正祖の側近であり、実学者の代表格である丁若鏞は彼の著書で「女性を近くに置くこともせず、内侍達も近くに置かず、狩りも楽しまず、贅沢も好まず、ひたすら学問に励む臣下だけを大切に思い、また、性分があたたかく穏やかで、王だということで癇癪を起こしたり大声を出すことがなく、どの臣下も王の前で虚心坦壊に話をする。」と正祖の優れた人格について記しています。

常に命を狙われたためか武芸を高度に身に着け、神弓と呼ばれたほど弓術の天才でもありました。また、軍事的にも実権を握られている反対派と対する必要性からか、陣法書「兵学通」を作るほど、軍事的兵法などにも精通していました。

また正祖の父親の思悼世子の件があっても、学問を重視した英祖が変わらず、後継者として揺るぎない信頼・期待を託す程に正祖は文学や科学、医学にまで、あまねく精通していました。

文武両道、頭脳明晰で歴代国王たちの中で最も開明的で公明正大な君主と言われています。

その様な、個の能力・存在・問題では最高傑作と思われる正祖の改革も結局は頓挫し、中国の宋王朝における王安石の改革と同様にほとんどが無に帰します。

そして、正祖亡き後の混迷の百年と言われる時代が訪れます。

その間の人口増加は微増であったのが、科挙より優れた条件的客観的評価システムであるメリットシステムを導入した日本統治下の数十年の間に人口は倍増します。

これは決して日本の植民地政策を肯定するものでも礼讃するために記したものではありません。

ただ、どんなに優れた個の要素よりシステム的な要素の方が重要であることを示したかっただけです。

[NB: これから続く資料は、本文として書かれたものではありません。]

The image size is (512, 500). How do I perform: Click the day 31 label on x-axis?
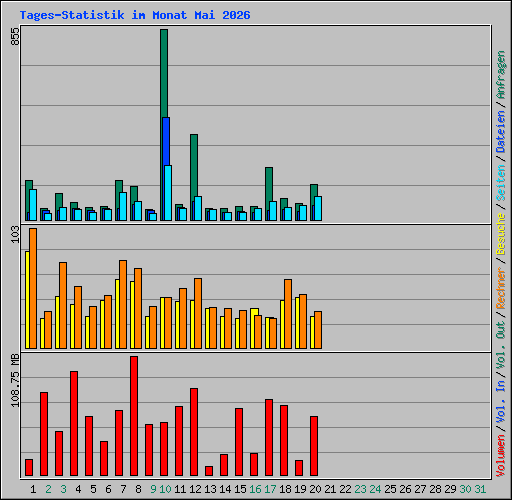click(x=480, y=489)
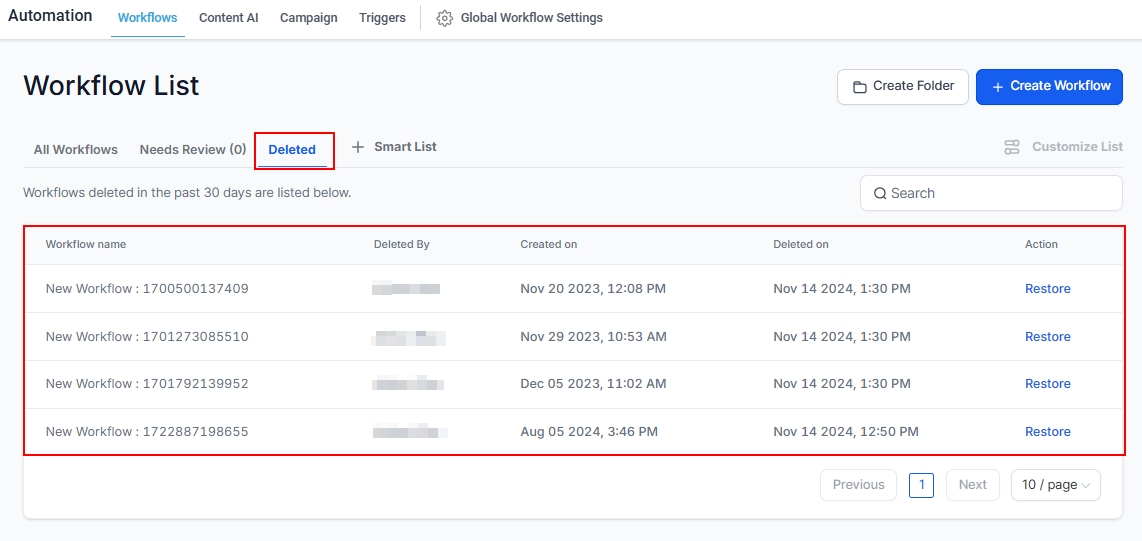Click the magnifier icon in search box
This screenshot has height=541, width=1142.
[880, 194]
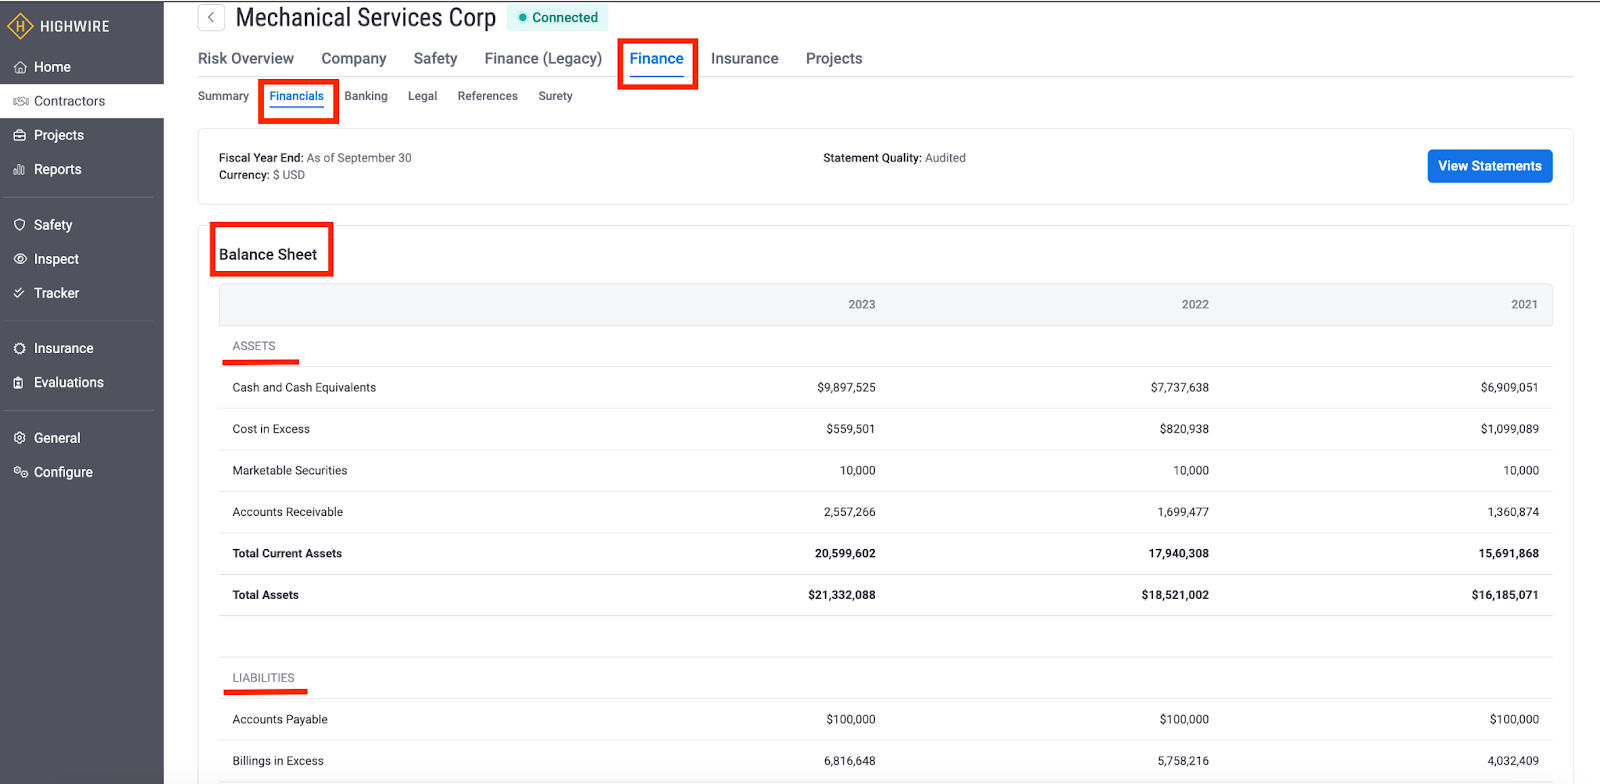Switch to the Insurance tab at top
Image resolution: width=1600 pixels, height=784 pixels.
pos(744,59)
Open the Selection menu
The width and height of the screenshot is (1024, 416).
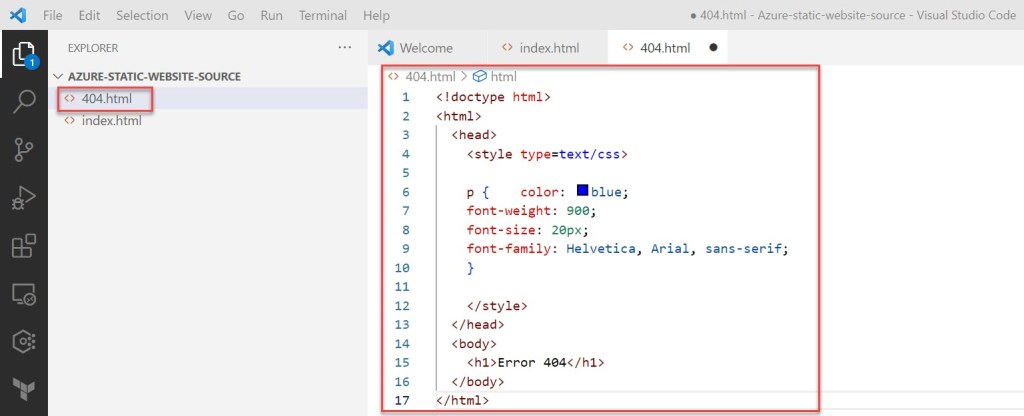pos(142,16)
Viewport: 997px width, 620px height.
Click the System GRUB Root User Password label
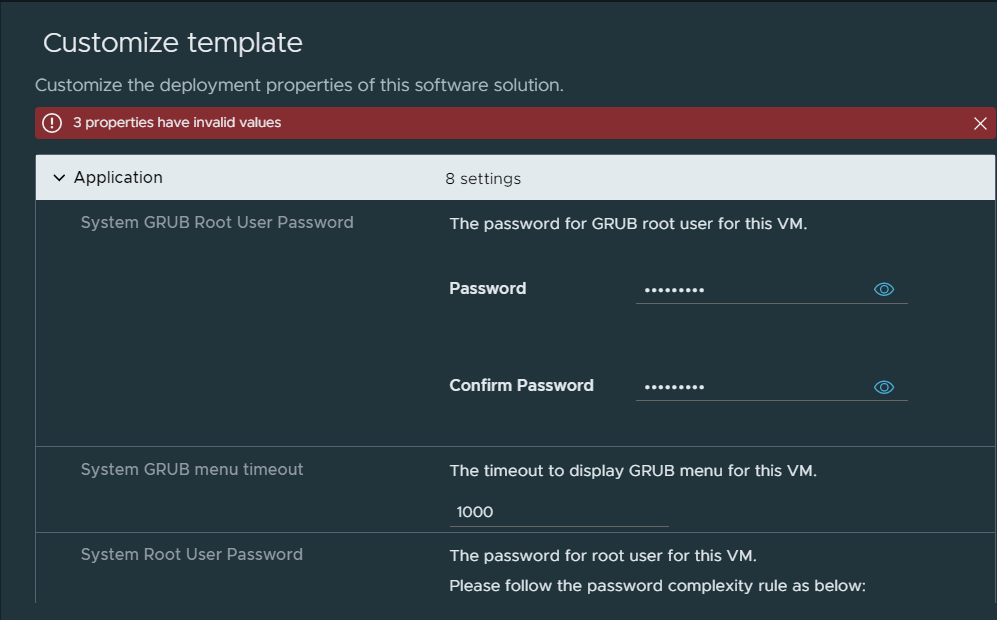(217, 223)
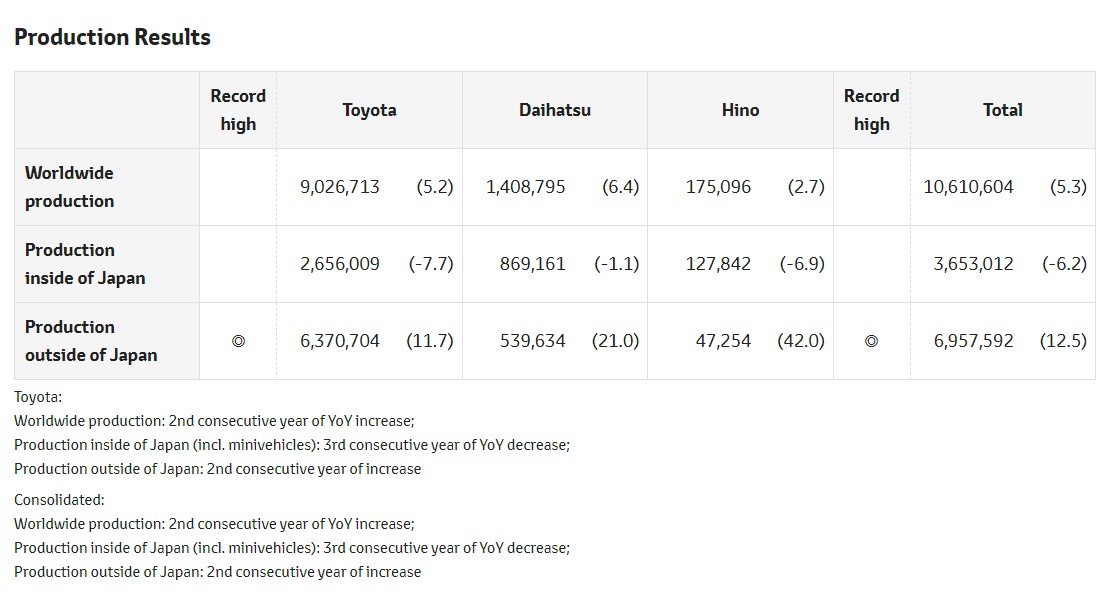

科挙も含め条件的客観的評価システムの欠点は、結果的客観的評価システムのコントロールが働かない状態で制度が一度定着すると、それによって創られた組織、つまり官僚機構が固定的に硬直化し、公益に反してグループ主義に特化してしまうことです。

これを改善・改革するには極めて強力な反発があり、改革者は強い憎しみを受けます。

正祖の毒殺説が根強いのも、当時その様な切迫した状況下にあったことが想像できます。

上記下線部に関することは当然に条件的客観的評価システムである以上メリットシステムにも当て嵌まります。

正に戦前の日本やドイツがその道筋を歩みます。詳しくはこちら)また(こちらも)参照してくださいね。

どんなに優れた個であっても社会システム上の差や歪みを覆すことは至難の業ということが、この二人の天才的英雄の末路を見ることによって実感できます。